## What this task involves
Start at the top line and retype the data exactly through to the end.

## Records shown
------------

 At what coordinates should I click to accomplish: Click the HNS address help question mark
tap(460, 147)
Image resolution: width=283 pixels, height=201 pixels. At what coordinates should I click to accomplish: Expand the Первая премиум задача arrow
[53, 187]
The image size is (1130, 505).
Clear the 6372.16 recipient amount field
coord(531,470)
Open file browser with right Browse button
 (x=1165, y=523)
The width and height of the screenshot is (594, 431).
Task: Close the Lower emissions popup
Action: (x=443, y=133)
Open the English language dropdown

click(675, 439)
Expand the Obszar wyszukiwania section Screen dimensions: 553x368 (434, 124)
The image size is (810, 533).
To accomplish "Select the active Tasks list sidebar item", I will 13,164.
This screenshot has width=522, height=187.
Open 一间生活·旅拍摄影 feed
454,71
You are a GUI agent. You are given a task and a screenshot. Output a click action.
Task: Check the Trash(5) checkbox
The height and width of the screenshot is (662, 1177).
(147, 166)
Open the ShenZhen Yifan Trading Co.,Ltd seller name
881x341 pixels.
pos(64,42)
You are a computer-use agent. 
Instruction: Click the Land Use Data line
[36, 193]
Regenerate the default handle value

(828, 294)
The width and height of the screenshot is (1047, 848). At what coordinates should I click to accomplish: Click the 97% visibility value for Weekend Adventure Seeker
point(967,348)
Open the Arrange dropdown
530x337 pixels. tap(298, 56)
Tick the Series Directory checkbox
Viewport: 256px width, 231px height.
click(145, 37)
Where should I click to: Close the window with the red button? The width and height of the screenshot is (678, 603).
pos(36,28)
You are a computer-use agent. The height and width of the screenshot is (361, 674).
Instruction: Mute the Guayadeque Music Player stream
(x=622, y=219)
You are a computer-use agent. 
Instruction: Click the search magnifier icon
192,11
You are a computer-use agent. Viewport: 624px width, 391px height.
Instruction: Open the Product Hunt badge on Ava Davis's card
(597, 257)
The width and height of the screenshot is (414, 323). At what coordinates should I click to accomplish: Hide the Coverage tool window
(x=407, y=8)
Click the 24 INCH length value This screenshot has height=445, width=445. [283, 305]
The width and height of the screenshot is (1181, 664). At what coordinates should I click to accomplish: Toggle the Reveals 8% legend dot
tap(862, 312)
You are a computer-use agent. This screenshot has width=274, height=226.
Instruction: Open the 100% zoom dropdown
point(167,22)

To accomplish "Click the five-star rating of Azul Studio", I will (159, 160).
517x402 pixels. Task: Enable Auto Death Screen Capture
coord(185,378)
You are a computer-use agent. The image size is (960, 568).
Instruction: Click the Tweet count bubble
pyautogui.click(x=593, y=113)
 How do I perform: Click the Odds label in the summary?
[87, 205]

------------

## Solution to this task
 At what coordinates should I click to accomplish: Click the HNS address help question mark
tap(460, 147)
Image resolution: width=283 pixels, height=201 pixels. At what coordinates should I click to accomplish: Expand the Первая премиум задача arrow
[53, 187]
The image size is (1130, 505).
Clear the 6372.16 recipient amount field
coord(531,470)
Open file browser with right Browse button
 (x=1165, y=523)
The width and height of the screenshot is (594, 431).
Task: Close the Lower emissions popup
Action: (x=443, y=133)
Open the English language dropdown

click(675, 439)
Expand the Obszar wyszukiwania section Screen dimensions: 553x368 (434, 124)
The image size is (810, 533).
To accomplish "Select the active Tasks list sidebar item", I will 13,164.
This screenshot has width=522, height=187.
Open 一间生活·旅拍摄影 feed
454,71
You are a GUI agent. You are given a task and a screenshot. Output a click action.
Task: Check the Trash(5) checkbox
The height and width of the screenshot is (662, 1177).
(147, 166)
Open the ShenZhen Yifan Trading Co.,Ltd seller name
881x341 pixels.
pos(64,42)
You are a computer-use agent. 
Instruction: Click the Land Use Data line
[36, 193]
Regenerate the default handle value

(828, 294)
The width and height of the screenshot is (1047, 848). At what coordinates should I click to accomplish: Click the 97% visibility value for Weekend Adventure Seeker
point(967,348)
Open the Arrange dropdown
530x337 pixels. tap(298, 56)
Tick the Series Directory checkbox
Viewport: 256px width, 231px height.
click(145, 37)
Where should I click to: Close the window with the red button? The width and height of the screenshot is (678, 603).
pos(36,28)
You are a computer-use agent. The height and width of the screenshot is (361, 674).
Instruction: Mute the Guayadeque Music Player stream
(x=622, y=219)
You are a computer-use agent. 
Instruction: Click the search magnifier icon
192,11
You are a computer-use agent. Viewport: 624px width, 391px height.
Instruction: Open the Product Hunt badge on Ava Davis's card
(597, 257)
The width and height of the screenshot is (414, 323). At what coordinates should I click to accomplish: Hide the Coverage tool window
(x=407, y=8)
Click the 24 INCH length value This screenshot has height=445, width=445. [283, 305]
The width and height of the screenshot is (1181, 664). At what coordinates should I click to accomplish: Toggle the Reveals 8% legend dot
tap(862, 312)
You are a computer-use agent. This screenshot has width=274, height=226.
Instruction: Open the 100% zoom dropdown
point(167,22)

To accomplish "Click the five-star rating of Azul Studio", I will (159, 160).
517x402 pixels. Task: Enable Auto Death Screen Capture
coord(185,378)
You are a computer-use agent. The image size is (960, 568).
Instruction: Click the Tweet count bubble
pyautogui.click(x=593, y=113)
 How do I perform: Click the Odds label in the summary?
[87, 205]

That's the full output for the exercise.